The Album Collection: #26 – New Order, Music Complete

by Charlie_East_West on October 6, 2015


After a summer hiatus, we welcome you all back to the next in our series of The Album Collection. We also welcome back New Order.

New Order have just released their finest album since back in the days when I was casually drinking Diamond White down at the local village park.
Music Complete is a bloody triumph. Welcome back to the main area, New Order, you have been missed.

This album has managed to rustle up some of the best and most addictive pop/rock of 2015 whilst stepping back to their imperial phase of the 1980s.

For anyone who is sceptical about a 2015 New Order line up without the master of the low bass line – Peter Hook, please don’t worry – New Order have replaced Peter Hook with the sound that is 100% Peter Hook. That bass line, the electronica, Sumner’s distinctive delivery – they are all still in place.

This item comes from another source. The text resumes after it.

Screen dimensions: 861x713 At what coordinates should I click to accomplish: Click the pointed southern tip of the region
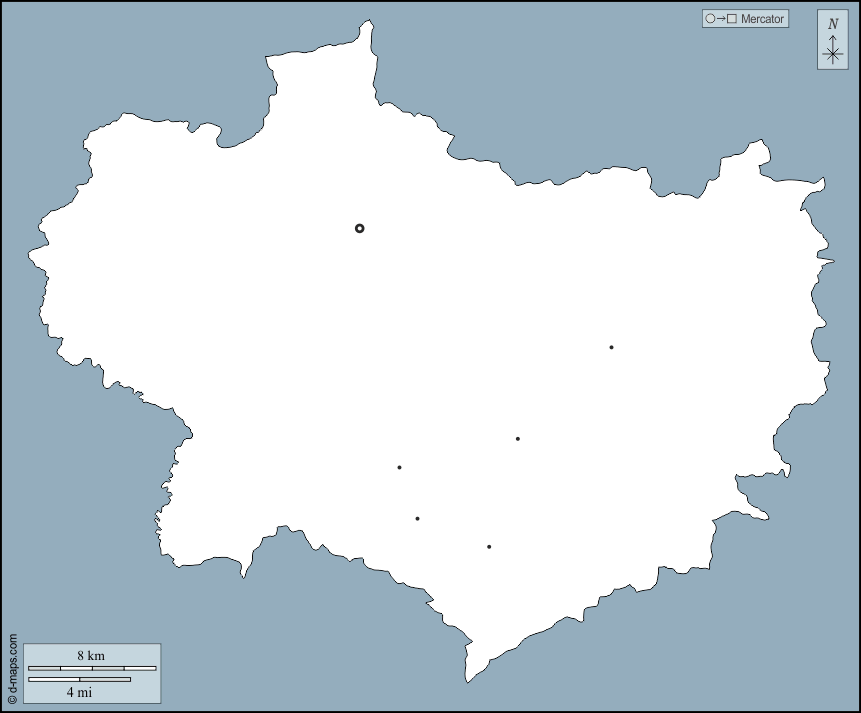point(469,672)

So, please listen without prejudice.

Stand out tracks include Singularity, Academic, Plastic, Nothing but a Fool, Walk the High Line and Superheated. The album also contains well placed and perfectly pitched collaborations with Iggy Pop, La Roux and Brandon Flowers – a man born to sing on Superheated.

While New Order remain true to their magical and distinctive sound, they have livened things up enough in the right places to keep the listener on their toes, so much so, that this album feels like a futuristic sound rather than just a derivative blast from the past.

Lyrically, there are some poignant lessons in here – “you’re like plastic, you’re artificial” – which might be a pop at a former band member or the wider context of living in a depressingly vacous world where materialism rules as the poor and vulnerable continue to suffer.

Yes, New Order may not truly be New Order without their midfield general, Peter Hook, but on this album, New Order confidently sound like Peter Hook while offering up a number of euphoric additions that move the band towards the outer reaches of LCD Soundsystem, La Roux and Arcade Fire’s Reflektor phase. New Order have fulfilled their own brief – they have remembered to sound like New Order, but in the context of 2015, rather than the 1980s.

2015 has brought us a healthy number great albums. New Order’s latest offering deserves to be right up there on the end of year “best of 2015” lists. What a glorious, joyous surpise – a bloody great New Order album that is a hell of a lot of fun to listen to.

So is New Order still New Order without Peter Hook? That question in itself opens up a whole new debate. But, when judging this album purely on its own merits, the judgement is one of celebration towards a fine album made without Peter Hook rather than concern about a New Order album made without Peter Hook.